Violence down, property crimes up in Costa Mesa

Violent crime decreased moderately in Costa Mesa last year while property crimes increased, according to FBI statistics released last week.

Reported violent crimes fell from 240 in 2010 to 231 in 2011, a decrease of 3.75%. Murders went from one to four — the highest number since 2006 — and reported rapes dropped from 34 to 30, according to the FBI's Unified Crime Reports data.

Property crimes — a category that includes burglary, auto theft and larceny — increased 11%.

Last year, Costa Mesa logged 340 more property crimes than in 2010, when 3,534 were reported. Burglaries alone went from 458 to 524.

One possible explanation for the increase in crime is the state's recently created realignment program, that went into effect in October. As part of the realignment, people sent to state prisons are released into probation rather than parole as a means of easing overcrowded state prisons.

Property crime stood at its highest level since 2005, when the city reported 3,843 such crimes. Since 2005, property crimes have decreased annually, save for a 1% increase between 2007 and 2008.
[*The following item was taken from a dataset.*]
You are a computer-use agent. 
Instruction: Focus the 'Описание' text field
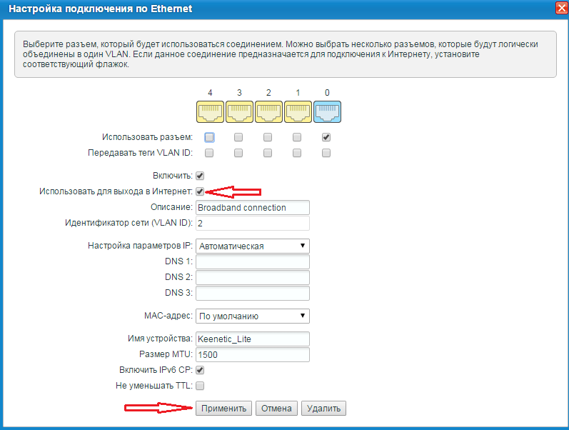point(252,208)
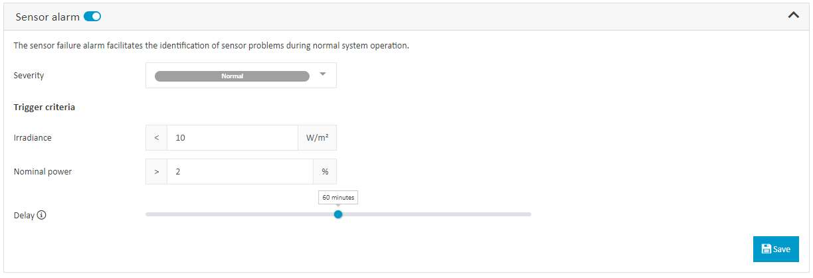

Whether the changing patterns are indicative of a trend is hard to determine, experts said.

An uptick in murders, for example, doesn't necessarily indicate a change in overall safety, said UC Irvine criminologist John Hipp.

He pointed to the mass killing in Seal Beach, where eight murders in one day would show up in crime statistics as an anomaly not illustrative of the town's overall safety.

Recently, Hipp, along with 20 other researchers, produced a study on safety and economic trends in Southern California.

He said a reliably consistent indicator of an area's safety is the number of reported vehicles stolen because victims consistently report that particular crime at a rate of about 95% — a much higher rate than other crimes where victims choose not to come forward.

Last year, Costa Mesa drivers reported 282 stolen vehicles — the same as in 2010, crime data show. In reviewing the number of stolen vehicles since 2004 the Unified Crime Reports show that the recent high was 555 stolen cars in 2005.

Also, a drop in crime may not necessarily mean a city is safer but could mean that people feel less comfortable reporting crime, Hipp said, adding he could not speak specifically to Costa Mesa.

The FBI on its website cautions against using crime statistics as comparisons among cities, because crime "is a sociological phenomenon influenced by a variety of factors."

The Unified Crime Reports are compiled from data the FBI collects from cities across the country with populations greater than 100,000.

Because Newport Beach and Irvine have less than 100,000 residents, it is not included in the report.